19 Até a década de 70, a principal atividade econômica de Trindade era a agropecuária. E, atualmente, a economia da cidade vive da produção de derivados do leite e da carne e refrigerantes, sendo 80% das indústrias micro e pequenas empresas. Atualmente, apenas 5100 habitantes (7% do total da população do município) vivem na zona rural e 48900 na zona urbana, aproximadamente.
20 As desobrigas eram visitas ocasionais dos padres nas fazendas onde não existiam paróquias para realizar os sacramentos, como batismos e casamentos. Elas também eram realizadas durante a Páscoa, seguindo o preceito católico de que, nesta ocasião, é preciso comungar, além de se confessar pelo menos uma vez ao ano.
21 Entrevista realizada na Casa Paroquial dos padres redentoristas em Goiânia, em março de 1998.
22 Um padre redentorista, Agnaldo Gonzaga, está tentando desenvolver uma “pastoral dos carreiros”. Está procurando atender e solucionar os problemas principalmente de saneamento básico nos pousos em que ficam instalados os romeiros. 
23 Essa estratégia também pode ser observada em outros santuários dirigidos pelos redentoristas, como o de São Francisco das Chagas, em Canindé, no Ceará. Foi criada atualmente uma Missa do Vaqueiro, valorizando um personagem importante na região nordestina.
24 Para a divulgação da festa, os redentoristas também estão incorporando o uso de novas tecnologias e de meios de comunicação de massa.
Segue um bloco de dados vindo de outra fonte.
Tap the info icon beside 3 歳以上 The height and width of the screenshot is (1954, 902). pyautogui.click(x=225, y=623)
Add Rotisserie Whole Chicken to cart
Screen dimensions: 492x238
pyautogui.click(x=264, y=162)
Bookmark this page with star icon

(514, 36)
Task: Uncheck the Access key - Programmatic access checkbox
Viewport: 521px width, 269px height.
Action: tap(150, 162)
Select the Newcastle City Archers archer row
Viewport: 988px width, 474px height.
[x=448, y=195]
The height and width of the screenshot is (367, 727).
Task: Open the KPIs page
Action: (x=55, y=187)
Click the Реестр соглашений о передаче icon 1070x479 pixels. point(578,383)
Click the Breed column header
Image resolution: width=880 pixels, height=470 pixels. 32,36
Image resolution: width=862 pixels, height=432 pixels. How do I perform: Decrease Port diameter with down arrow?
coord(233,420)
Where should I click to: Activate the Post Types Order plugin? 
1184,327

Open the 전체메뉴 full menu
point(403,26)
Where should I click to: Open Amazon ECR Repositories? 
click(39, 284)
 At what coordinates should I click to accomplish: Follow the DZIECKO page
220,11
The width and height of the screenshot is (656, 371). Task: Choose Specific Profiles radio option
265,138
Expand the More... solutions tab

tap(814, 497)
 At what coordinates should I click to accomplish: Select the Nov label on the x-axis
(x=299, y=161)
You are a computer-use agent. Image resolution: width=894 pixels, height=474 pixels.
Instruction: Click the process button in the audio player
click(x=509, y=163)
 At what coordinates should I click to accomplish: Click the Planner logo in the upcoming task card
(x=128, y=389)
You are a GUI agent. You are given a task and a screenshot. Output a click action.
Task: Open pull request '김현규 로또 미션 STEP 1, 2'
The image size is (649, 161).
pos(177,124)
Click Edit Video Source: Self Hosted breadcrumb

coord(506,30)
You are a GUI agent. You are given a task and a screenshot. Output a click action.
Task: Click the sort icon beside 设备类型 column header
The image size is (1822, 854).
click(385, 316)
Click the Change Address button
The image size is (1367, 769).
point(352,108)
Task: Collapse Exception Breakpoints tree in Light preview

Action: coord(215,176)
Geralmente a rádio Mil FM, voltada para um público jovem, e a Difusora AM, rede católica de rádio, ambas de Goiânia, fazem a cobertura da festa, instalando-se no santuário neste período. Há também projeções de videoclips em ruas da cidade para a animar a festa e, na internet, pode-se acessar o site do santuário, criado em 1996 (www.persogo.com.br/paieterno). É importante ressaltar que existe uma denominação comum para o santuário, usada pelos padres, políticos e jornalistas: “a capital da fé”, que traduz o seu caráter modernizador, como um pólo religioso e de consumo.
25 A volta para casa é feita de maneira dispersa. A ordem dos carros de bois não é mais seguida à risca e os carreiros fazem o percurso da viagem em menos dias. Muitas mulheres preferem retornar para Mossâmedes de ônibus ou carro, acompanhando seus maridos somente na ida.